__REQUEST A__.
From the web service post below, return the part that opens with the words containing "I've been meaning" and closes with "or prototyping situations.", copied without changes.
__REQUEST B__.
Render this sentence from the web service post below in Spanish: "You should be able to see the flexibility that custom media types provide."

__PAGE TEXT__.
• • • • •

Use projection via a query param

Now, what if a given client didn't want to consume all those data points and endure all the overhead associated with that.  If using a query param approach you could do something like this:

        http://www.my-company.com/resources/customer/123?include=customer_id,last_name,zip,email_address

The web service implementation for this would process the 'include' query param and build up a resource that included only those data points specified.  Under this approach you give the client maximum control of the resource representation.

Extract a sub-resource

Another way to obtain a subset of the Customer resource would be to extract a sub-resource.  For example, imagine we were only interested in the customer contact info consisting of customer_id, first_name, last_name, mobile_phone and email_address.  Then, we could use a URL like the following to obtain the contact information for the customer:

        http://www.my-company.com/resources/customer/123/contact_info

But, we've created a new URL endpoint, which may or may not be what we want.  How can we isolate the contact information without using query params and without changing the original customer URL?

Define a custom media type

Let's say we had defined a media type for the Customer resource as so:

        application/vnd.my-company.Customer-1.0

The client would pass this in as the Accept header to fetch the complete representation.  To isolate the contact information we could define a new media type like so and pass that in as the Accept header with the original URL:

        application/vnd.my-company.Customer.ContactInfo-1.0

Now, let's say the client is happy with the original customer representation, but wants to trim the size of it.  We could create a 'lite' version with abbreviated attribute names, such as lname for last_name, email for email_address and so on, and use a media type like the following to retrieve it:

        application/vnd.my-company.Customer-1.0-lite

You should be able to see the flexibility that custom media types provide.  You could create many different subsets of customer information and expose those as different flavors of the Customer media type.

Each of the above relies on being able to vary the resource representation independently from any object model supporting it.  See this article for more information.

Friday, August 2, 2013

RESTful Java Web Service Marshalling Comparison

 The case against automatic marshalling

I've been meaning to write this post for a very, very long time but I guess it was the look I got yesterday in a meeting when I recommended against automatically marshalling JAXB annotated model objects that pushed me over the edge. It was a look of "why would you even consider doing anything else?".

The notion that I can add a few annotations to my domain model class, make that the return type from my web service method and, viola, JSON or XML is magically returned to the client is very enticing. And you can certainly understand why developers would be motivated to want to do that.

But I'd like to offer some food for thought on why that might not be such a good idea and why architects, designers, those having to maintain the system and whoever's paying the bills should consider not allowing this approach in all but proof of concept or prototyping situations.

• • • • •

__DATA LINES__.

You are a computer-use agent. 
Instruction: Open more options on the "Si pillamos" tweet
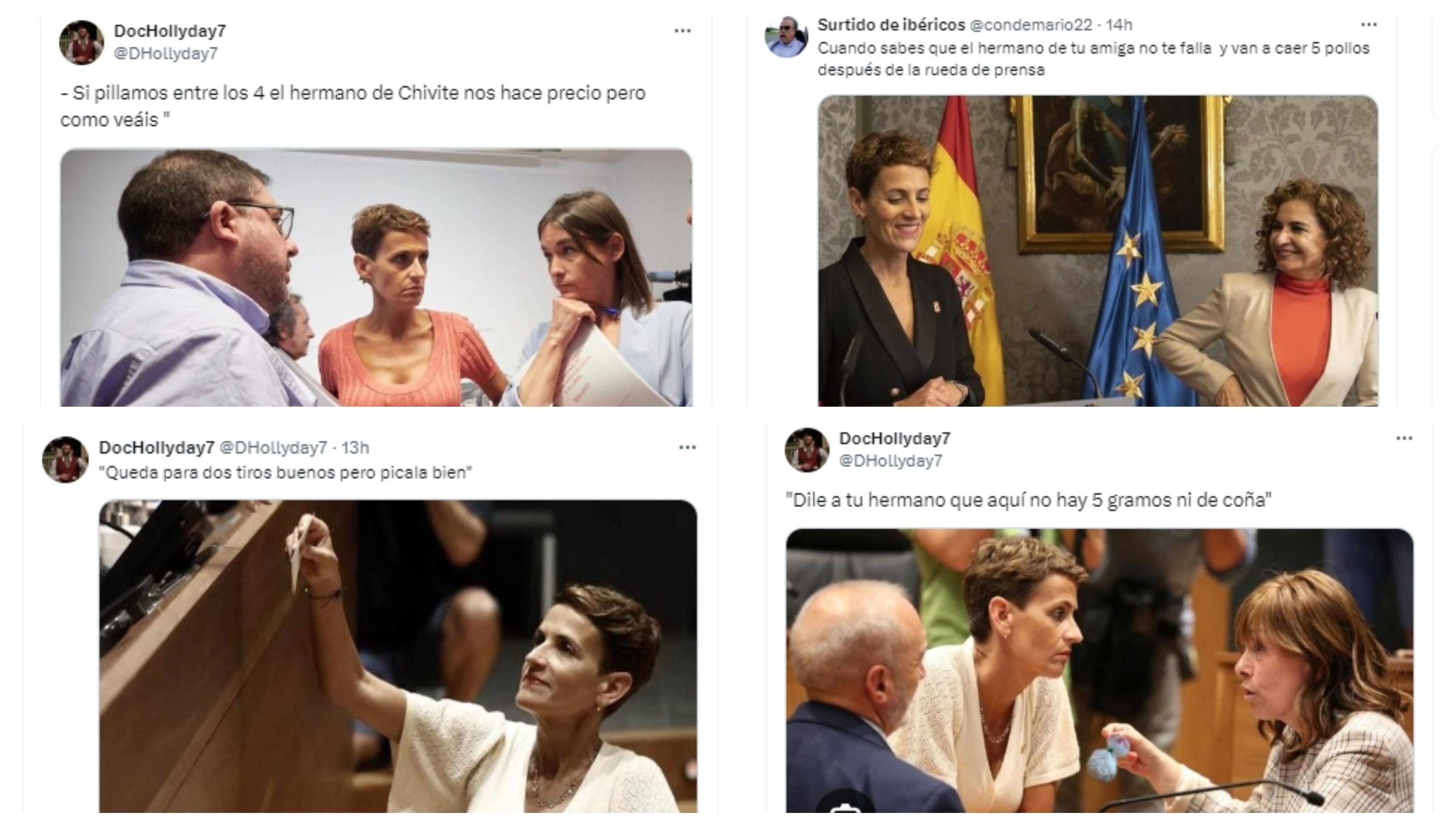click(682, 31)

• • • • •

__TASK RESPONSE A__.
I've been meaning to write this post for a very, very long time but I guess it was the look I got yesterday in a meeting when I recommended against automatically marshalling JAXB annotated model objects that pushed me over the edge. It was a look of "why would you even consider doing anything else?".

The notion that I can add a few annotations to my domain model class, make that the return type from my web service method and, viola, JSON or XML is magically returned to the client is very enticing. And you can certainly understand why developers would be motivated to want to do that.

But I'd like to offer some food for thought on why that might not be such a good idea and why architects, designers, those having to maintain the system and whoever's paying the bills should consider not allowing this approach in all but proof of concept or prototyping situations.

__TASK RESPONSE B__.
Debería poder ver la flexibilidad que ofrecen los tipos de medio personalizados.